▶ Textauszug:
○ ○ ○ ○

Nicht bekannt in der Öffentlichkeit ist, dass Suzan LeVine vor einigen Monaten an Pessach einen interreligiösen Seder initiierte (und auch leitete), an dem auch ein Imam, ein Pfarrer und Vertreter weiterer Religionen um den Tisch saßen. Man ging dort gemeinsam der Frage nach, in welcher Form die biblischen Plagen heute daherkämen. Statt »Ungeziefer« oder »Tod der Erstgeburt« nannte man »Intoleranz« und »Klimawandel«. Mit solchen Initiativen ist LeVine offenbar durchaus auf der Linie ihres Dienstherrn Obama.

○ ○ ○ ○

Welche Begriffe wurden laut dem Textauszug beim interreligiösen Seder anstelle von »Ungeziefer« und »Tod der Erstgeburt« genannt?

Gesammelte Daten
○ ○ ○ ○

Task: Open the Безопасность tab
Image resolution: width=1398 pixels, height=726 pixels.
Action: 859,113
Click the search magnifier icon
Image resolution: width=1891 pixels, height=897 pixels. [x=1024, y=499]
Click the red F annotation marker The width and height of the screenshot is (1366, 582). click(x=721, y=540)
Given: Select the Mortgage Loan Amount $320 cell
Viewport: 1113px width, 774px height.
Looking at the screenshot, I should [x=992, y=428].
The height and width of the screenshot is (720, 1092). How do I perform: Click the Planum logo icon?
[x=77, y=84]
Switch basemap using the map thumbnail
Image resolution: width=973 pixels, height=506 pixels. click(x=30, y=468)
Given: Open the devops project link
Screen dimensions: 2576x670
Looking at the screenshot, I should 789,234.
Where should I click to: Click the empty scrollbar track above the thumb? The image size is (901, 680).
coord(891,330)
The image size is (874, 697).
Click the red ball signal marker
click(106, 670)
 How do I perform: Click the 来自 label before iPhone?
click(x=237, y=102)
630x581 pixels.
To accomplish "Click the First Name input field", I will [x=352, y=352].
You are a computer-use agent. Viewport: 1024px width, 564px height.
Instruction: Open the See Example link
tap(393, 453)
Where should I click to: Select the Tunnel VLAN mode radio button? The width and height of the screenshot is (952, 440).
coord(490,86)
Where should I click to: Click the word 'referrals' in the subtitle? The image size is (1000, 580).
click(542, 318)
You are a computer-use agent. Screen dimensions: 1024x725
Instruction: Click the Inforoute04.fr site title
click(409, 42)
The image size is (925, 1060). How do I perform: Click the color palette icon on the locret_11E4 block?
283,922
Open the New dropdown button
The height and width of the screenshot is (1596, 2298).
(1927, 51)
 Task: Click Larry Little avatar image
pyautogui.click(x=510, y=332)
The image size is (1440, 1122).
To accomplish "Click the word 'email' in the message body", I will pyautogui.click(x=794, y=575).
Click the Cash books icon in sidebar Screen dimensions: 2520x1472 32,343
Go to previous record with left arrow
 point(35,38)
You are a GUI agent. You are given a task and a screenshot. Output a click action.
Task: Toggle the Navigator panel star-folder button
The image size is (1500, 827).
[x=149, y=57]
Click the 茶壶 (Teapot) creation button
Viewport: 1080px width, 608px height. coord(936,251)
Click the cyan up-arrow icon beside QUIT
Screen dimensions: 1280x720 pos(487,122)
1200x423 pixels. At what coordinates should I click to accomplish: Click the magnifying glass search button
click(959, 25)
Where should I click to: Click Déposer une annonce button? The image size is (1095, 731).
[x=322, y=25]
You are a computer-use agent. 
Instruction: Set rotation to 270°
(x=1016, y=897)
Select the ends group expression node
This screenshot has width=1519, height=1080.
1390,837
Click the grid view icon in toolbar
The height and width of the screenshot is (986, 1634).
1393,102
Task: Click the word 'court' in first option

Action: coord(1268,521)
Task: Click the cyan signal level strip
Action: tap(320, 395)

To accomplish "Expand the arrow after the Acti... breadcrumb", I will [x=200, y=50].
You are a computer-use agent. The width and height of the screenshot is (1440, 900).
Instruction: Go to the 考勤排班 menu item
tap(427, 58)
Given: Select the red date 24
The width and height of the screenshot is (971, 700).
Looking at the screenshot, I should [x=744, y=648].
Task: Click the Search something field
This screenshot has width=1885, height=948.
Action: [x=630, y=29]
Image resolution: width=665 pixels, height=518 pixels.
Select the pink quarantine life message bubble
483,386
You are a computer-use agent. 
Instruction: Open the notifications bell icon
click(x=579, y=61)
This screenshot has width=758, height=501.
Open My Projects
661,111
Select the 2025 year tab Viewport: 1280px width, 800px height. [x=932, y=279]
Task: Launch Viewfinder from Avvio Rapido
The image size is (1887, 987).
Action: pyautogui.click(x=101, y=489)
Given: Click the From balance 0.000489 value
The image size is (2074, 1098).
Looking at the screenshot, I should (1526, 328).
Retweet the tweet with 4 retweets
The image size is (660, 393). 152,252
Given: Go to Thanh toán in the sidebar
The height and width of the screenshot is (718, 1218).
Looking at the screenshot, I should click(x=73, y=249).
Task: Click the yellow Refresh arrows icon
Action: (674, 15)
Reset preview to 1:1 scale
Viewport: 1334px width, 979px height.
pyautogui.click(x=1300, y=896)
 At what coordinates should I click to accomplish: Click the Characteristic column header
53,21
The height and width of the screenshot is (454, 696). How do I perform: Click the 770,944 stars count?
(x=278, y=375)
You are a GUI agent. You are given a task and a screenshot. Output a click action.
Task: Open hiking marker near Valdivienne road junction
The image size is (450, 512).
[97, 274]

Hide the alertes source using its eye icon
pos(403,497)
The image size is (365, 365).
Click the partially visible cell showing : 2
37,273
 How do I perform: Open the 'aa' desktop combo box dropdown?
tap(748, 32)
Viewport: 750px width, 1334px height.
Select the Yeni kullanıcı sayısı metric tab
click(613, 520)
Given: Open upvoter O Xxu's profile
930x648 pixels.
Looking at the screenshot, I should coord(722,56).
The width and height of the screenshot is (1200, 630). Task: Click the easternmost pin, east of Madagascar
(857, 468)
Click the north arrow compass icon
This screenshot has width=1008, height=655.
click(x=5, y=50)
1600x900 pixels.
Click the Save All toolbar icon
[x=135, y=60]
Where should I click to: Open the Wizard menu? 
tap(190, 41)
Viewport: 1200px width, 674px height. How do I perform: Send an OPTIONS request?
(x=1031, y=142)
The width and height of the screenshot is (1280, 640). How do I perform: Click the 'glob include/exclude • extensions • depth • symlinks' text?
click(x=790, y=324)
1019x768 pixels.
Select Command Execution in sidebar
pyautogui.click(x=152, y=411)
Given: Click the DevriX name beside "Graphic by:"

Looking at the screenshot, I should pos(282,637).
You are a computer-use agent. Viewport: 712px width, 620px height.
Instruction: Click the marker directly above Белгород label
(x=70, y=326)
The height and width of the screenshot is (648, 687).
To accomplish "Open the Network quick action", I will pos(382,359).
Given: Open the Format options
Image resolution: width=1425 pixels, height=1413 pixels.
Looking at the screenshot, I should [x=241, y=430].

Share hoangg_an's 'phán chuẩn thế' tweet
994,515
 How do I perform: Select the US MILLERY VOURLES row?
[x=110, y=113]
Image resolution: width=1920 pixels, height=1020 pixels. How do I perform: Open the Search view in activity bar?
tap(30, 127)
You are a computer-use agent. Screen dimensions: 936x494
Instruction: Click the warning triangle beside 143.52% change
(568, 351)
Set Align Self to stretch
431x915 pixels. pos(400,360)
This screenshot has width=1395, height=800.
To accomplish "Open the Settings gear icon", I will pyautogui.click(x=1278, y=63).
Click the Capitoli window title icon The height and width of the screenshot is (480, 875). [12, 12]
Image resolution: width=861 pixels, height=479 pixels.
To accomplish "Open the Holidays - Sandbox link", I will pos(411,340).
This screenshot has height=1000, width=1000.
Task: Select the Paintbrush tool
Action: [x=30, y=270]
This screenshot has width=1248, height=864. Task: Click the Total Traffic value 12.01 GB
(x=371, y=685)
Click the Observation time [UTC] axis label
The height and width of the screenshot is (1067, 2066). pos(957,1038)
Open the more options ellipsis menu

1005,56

○ ○ ○ ○

▶ Lösung der Aufgabe: »Intoleranz« und »Klimawandel«.